Add node shutdown API for shutting down nodes cleanly

dakrone commented 3 years ago

This issue supersedes #49064, which will be closed.

The node shutdown API should provide a safe way for operators to shutdown a node ensuring all relevant orchestration steps are taken to prevent cluster instability and data loss. The feature can be used to decommission, power cycle or upgrade nodes.

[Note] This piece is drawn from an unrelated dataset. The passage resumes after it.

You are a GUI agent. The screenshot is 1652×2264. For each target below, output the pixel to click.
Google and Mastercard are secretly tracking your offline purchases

An example of marking a node as part of the shutdown:

PUT /_nodes/<node_id>/shutdown
{
  "type": "remove",¹
  "reason": "shutdown of node so we can remove it from the cluster"²
}
¹ The type of decommission, in this case either a "remove" (the node is never coming back) or a "restart"
² A user-enterable free text block description of the reason why the node is being shut down

And retrieving the shutdown status:

GET /_nodes/<node_id>/shutdown

{
  "node": "data-node-1",
  "node_id": "node-id-1",
  "type": "remove",
  "reason": "shutdown of node so we can remove it from the cluster"
  "status": {¹
     "shutdown_status": "IN_PROGRESS",²
     "shard_migration": {
       "status": "IN_PROGRESS",
       "shard_migrations_remaining": 7,³
       "time_started": "<user readable date>",
       "time_started_millis": 234091892
     },
     "persistent_tasks": {⁴
       "status": "IN_PROGRESS",
       "tasks_remaining": 2,⁵
       "error": "ICouldntStopTheTasksException[i can't do that dave]...etc stacktrack etc...",
       "time_started": "<user readable date>",
       "time_started_millis": 128391987
     },
     "plugins": {⁶
       "status": "NOT_STARTED",
     },
     "data_loss_on_removal": false⁷
  },
  "time_since_shutdown": "1.2h",⁸
  "time_since_shutdown_millis": 4320000,
  "shutdown_started": "<user readable date>",9
  "shutdown_started_millis": 128391987
}
1. Shows the current state of the shutdown for this node. This can be used by operators to track progress
2. Overall shutdown status. Possible values are: "IN_PROGRESS", "COMPLETE", "STALLED". IF the shutdown is STALLED a error field will also be returned containing the reason the shutdown is stalled (e.g. no nodes can take remaining shards)
3. How many shards remain to be migrated off of this node
4. Whether in progress persistent tasks have been halt and new tasks have been blocked
5. The number of tasks that need to be completed before shutdown
6. Whether plugins have indicated that they are ready for shutdown
7. Whether data loss could occur if the node was terminated now
8. How long the shutdown has been ongoing.
9. When the shutdown was initiated.

Here are some high-level tasks that need to be completed for this:

[x] Add cluster state building blocks for tracking node shutdown status (@gwbrown) #70044
- [x] Implement full status API that reads shutdown status (@gwbrown) #71162
[x] Add REST scaffolding and feature flag for the shutdown APIs (@dakrone) #70697
[x] Mechanism for migrating data away from a decommissioned node
- [x] Allocation decider (@gwbrown) #71658
- [x] Ensure status is updated for data migration (@gwbrown) #73873
[x] Mechanism to handle persistent tasks
- [x] Ensure persistent tasks are not assigned to nodes shutting down (@dakrone) #72260
[x] Mechanism for a node being restarted to retain its data (@gwbrown) #75606
[x] Method to avoid needing to stop ILM (@dakrone) #73690
[x] Check within the plugin lifecycle for the safety of shutdown (@dakrone) #73690
- [x] Update ML to make use of the ShutdownAwarePlugin and stop its work while shutting down
[x] Convert system property feature flag into yml setting that cannot be enabled on a non-release build (@dakrone) #74267
[x] Remove feature flag (when ready for release) (@gwbrown) #76588
- [x] Flip feature flag to default to "true" for snapshot builds (@dakrone) #75962

Phase 2:

[x] Add "REPLACE" shutdown type
- [x] Add REST and cluster state support for the "REPLACE" shutdown type (@gwbrown)
- [x] Add allocation decider and change existing deciders to handle node replacements (@dakrone)
[ ] Upgrades to persistent task handling
- [ ] Cancel pre-existing tasks running on a node that is marked as shutting down (@dakrone)
- [ ] Hook persistent task state into shutdown status API (@dakrone)
[ ] Enhance data tier allocation decider to allow migrating to a different tier if all nodes in a certain tier are shutdown (possibly?)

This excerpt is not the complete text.